Rohonc Codex

Apr 26, 2022 0 comments

The Rohonc Codex is a 448-page illustrated manuscript book written by an unknown author in an unknown language that has baffled scholars and historians since it was discovered at the Hungarian Academy of Sciences in mid 19th century. The codex is named after the Hungarian city of Rohonc, where it was kept until it was donated to the Academy in 1838 by Count Gusztav Batthyany from his Rohonc estate, along with 30,000 other books in his possession. The town is now called Rechnitz, is in Austria, close to the Hungarian border.

Photo: Klaus.Schmeh/Wikimedia

The codex measures 12 by 10 centimeters, with each page having between 9 and 14 rows of symbols. The total number of symbols used in the book is around 800 which is about ten times higher than any known alphabet, but most symbols are used with little repetition, so the symbols in the codex might not be an alphabet, but instead a syllabary, or be logographic in nature, such as Chinese characters. Accompanying the cryptic texts are some 90 pages of illustrations that include religious, laic, and military scenes. The crude illustrations seem to indicate an environment where Christian, pagan, and Muslim religions coexist, as the symbols of the cross, crescent, and sun/swastika are all present.

Some scholars believe that the codex is a hoax, but others believe it to be genuine and have spent years trying to decode the text and illustrations.
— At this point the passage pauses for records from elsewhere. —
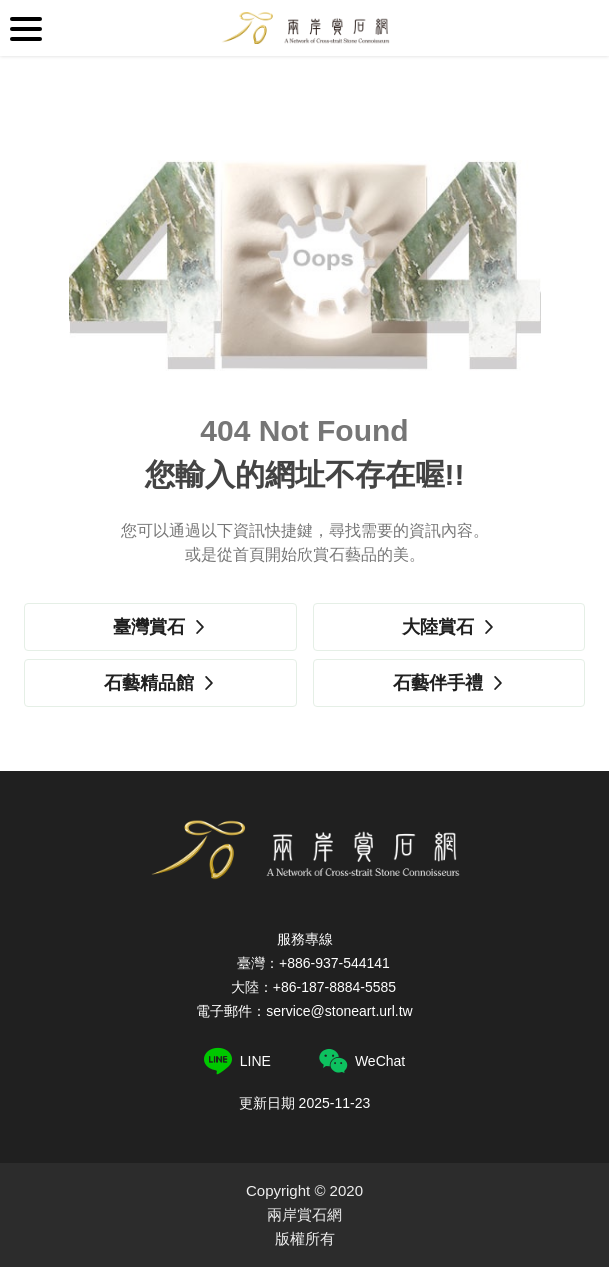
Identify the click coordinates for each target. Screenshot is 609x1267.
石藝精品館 (160, 683)
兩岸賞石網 (305, 28)
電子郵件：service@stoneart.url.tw (304, 1011)
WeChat (362, 1061)
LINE (237, 1061)
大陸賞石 (449, 627)
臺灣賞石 (160, 627)
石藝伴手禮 (449, 683)
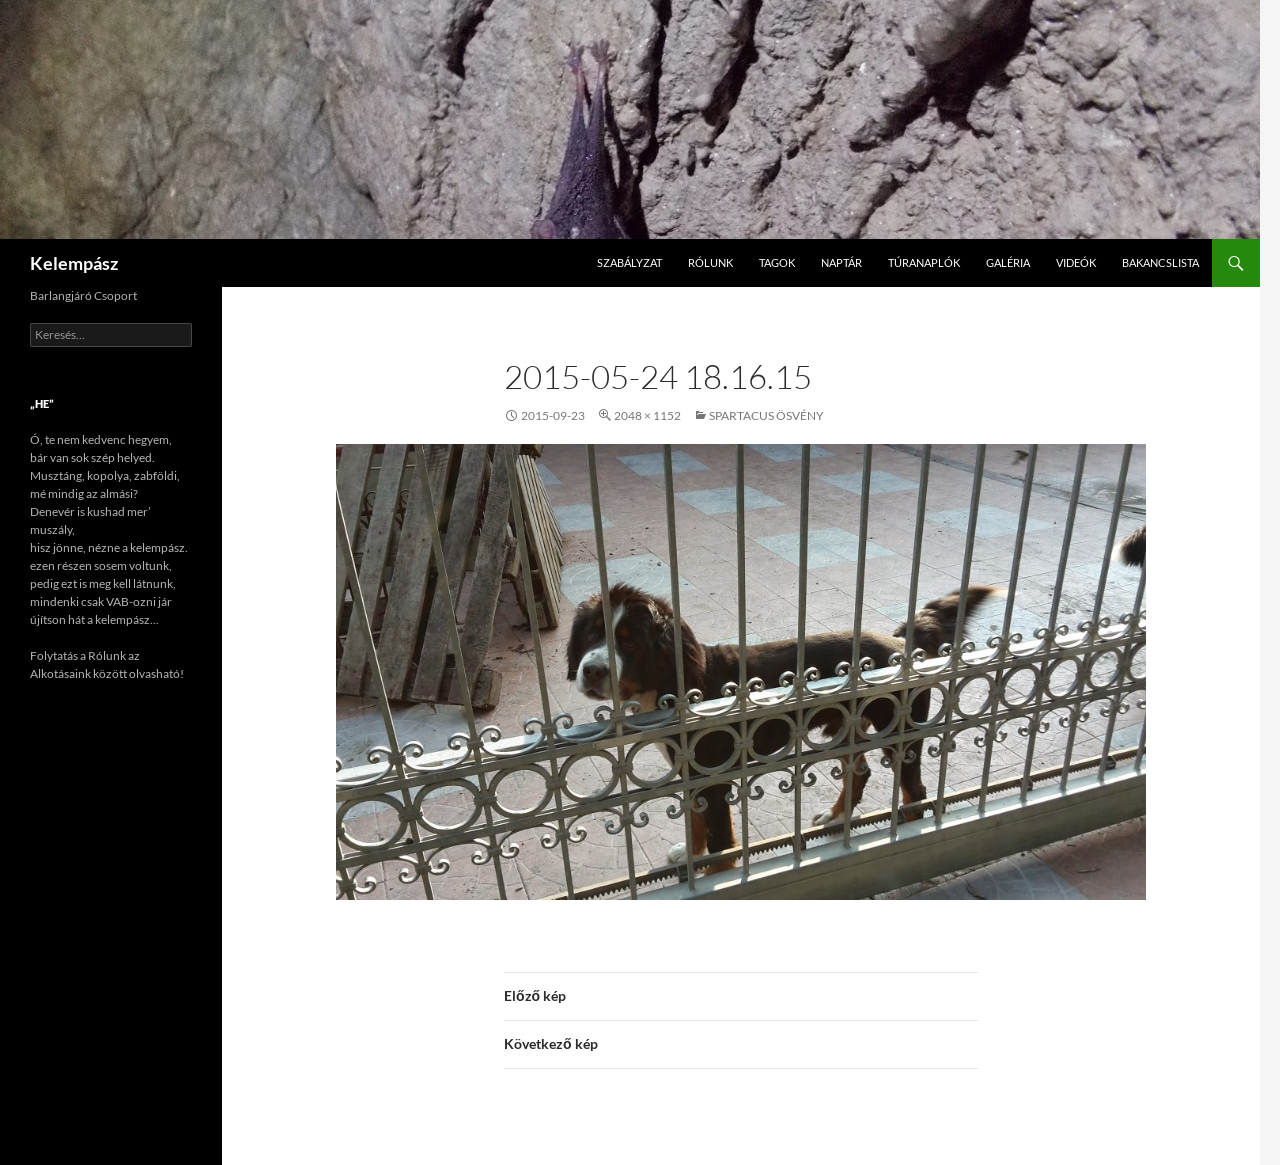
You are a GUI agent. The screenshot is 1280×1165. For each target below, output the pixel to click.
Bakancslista (1160, 262)
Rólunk (710, 262)
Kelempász (74, 263)
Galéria (1008, 262)
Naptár (841, 262)
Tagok (777, 262)
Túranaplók (924, 262)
Analysis of the paper seem to suggest that the codex was written in Venetian paper sometime in the 16th century, but the date is not a certainty because the paper could have been much older than the text. Also, the text could have been copied from a much earlier source. Taking clue from the illustrations, some scholars speculate it was most likely created in the 16th-17th centuries.

Cracking the code

One Hungarian scholar proposed that he could read the book by turning it upside down to resemble a Sumerian ligature. He then associated Latin alphabet letters to the rest of the symbols by resemblance. He also rearranged the order of the letters to produce meaningful words. However, his methods were criticized because he sometimes transliterated the same symbol with different letters, and conversely, the same letter was decoded from several symbols.
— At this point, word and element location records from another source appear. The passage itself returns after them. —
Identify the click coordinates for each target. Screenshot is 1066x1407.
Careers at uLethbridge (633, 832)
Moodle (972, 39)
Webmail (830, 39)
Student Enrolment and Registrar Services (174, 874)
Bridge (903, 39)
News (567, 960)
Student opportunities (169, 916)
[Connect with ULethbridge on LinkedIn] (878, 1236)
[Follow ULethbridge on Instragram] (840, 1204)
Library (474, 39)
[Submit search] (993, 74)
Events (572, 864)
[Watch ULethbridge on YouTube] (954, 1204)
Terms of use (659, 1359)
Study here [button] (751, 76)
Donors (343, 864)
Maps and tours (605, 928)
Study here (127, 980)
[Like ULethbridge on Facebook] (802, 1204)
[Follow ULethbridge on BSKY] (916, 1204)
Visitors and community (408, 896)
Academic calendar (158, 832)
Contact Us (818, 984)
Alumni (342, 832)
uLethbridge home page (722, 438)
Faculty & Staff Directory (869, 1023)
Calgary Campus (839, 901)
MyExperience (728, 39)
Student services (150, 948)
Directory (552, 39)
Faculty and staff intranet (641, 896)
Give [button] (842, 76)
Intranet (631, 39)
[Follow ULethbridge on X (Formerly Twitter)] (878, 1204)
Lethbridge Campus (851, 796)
A Romanian philologist Viorica Enăchiuc proposed that the text had been written in the Vulgar Latin dialect of Dacia, and the direction of writing is right-to-left, bottom-to-top. The alleged translation indicates that the text is an 11-12th century history of the Blaki (Vlachs) people in their fights against Hungarians and Pechenegs. Enăchiuc’s method was also criticized because the symbols that appeared in the same context throughout the codex were regularly transliterated with different letters, so that the patterns in the original code are lost in the transliteration. Besides, there is no relation between the illustrations of the manuscript and Enăchiuc's translation.
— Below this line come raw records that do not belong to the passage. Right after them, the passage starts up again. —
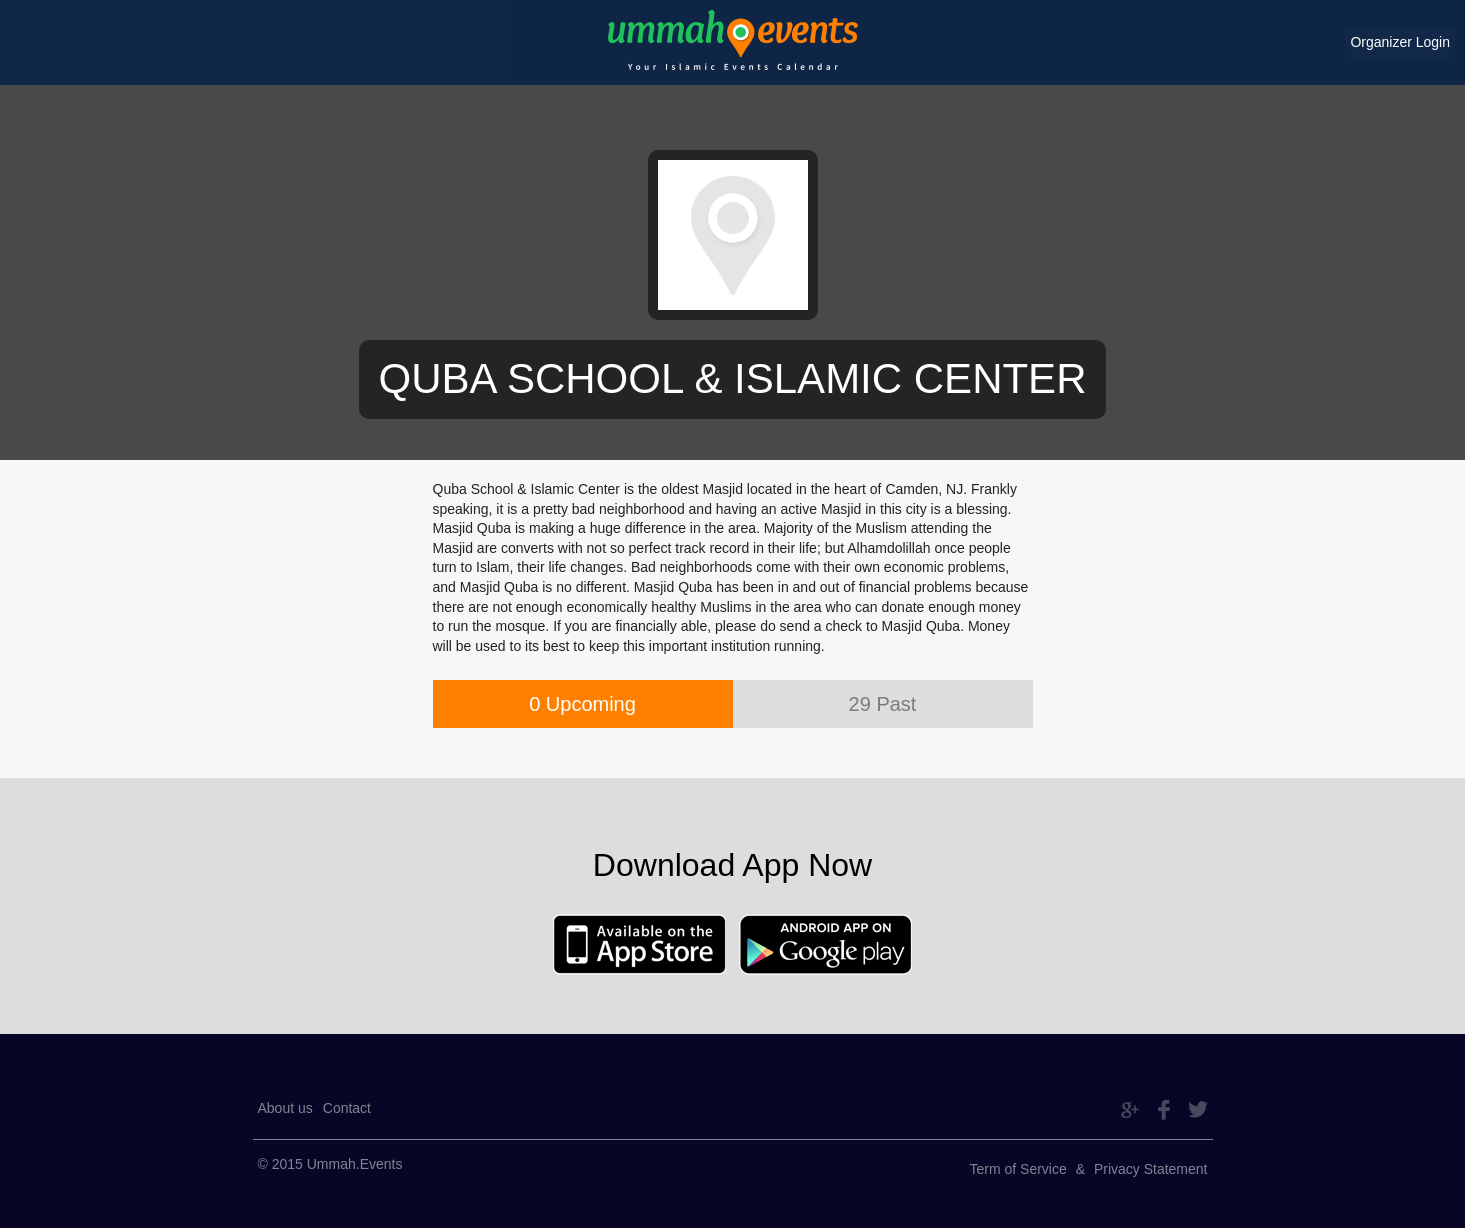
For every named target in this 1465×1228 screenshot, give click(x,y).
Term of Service (1018, 1169)
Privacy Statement (1151, 1169)
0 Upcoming (582, 704)
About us (285, 1108)
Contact (347, 1108)
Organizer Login (1400, 42)
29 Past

Another alleged solution was made by the Indian Mahesh Kumar Singh. He claims that the codex is written left-to-right, top-to-bottom with a so far undocumented variant of the Brahmi script. He transliterated the first 24 pages of the codex to get a Hindi text which was translated to Hungarian. Singh’s method was also criticized for lack of consistency.

Gábor Tokai and Levente Zoltán Király proposed that the script is a code system that does not indicate the inner structure of words, and the language of the text is most probably artificial. They claim that the codex contains the date 1593 CE as a probable reference to its writing. They also state that is an ordinary Catholic reader mostly containing paraphrases of New Testament texts about the life of Jesus.

The mystery of the Rohonc Codex would perhaps never by fully solved.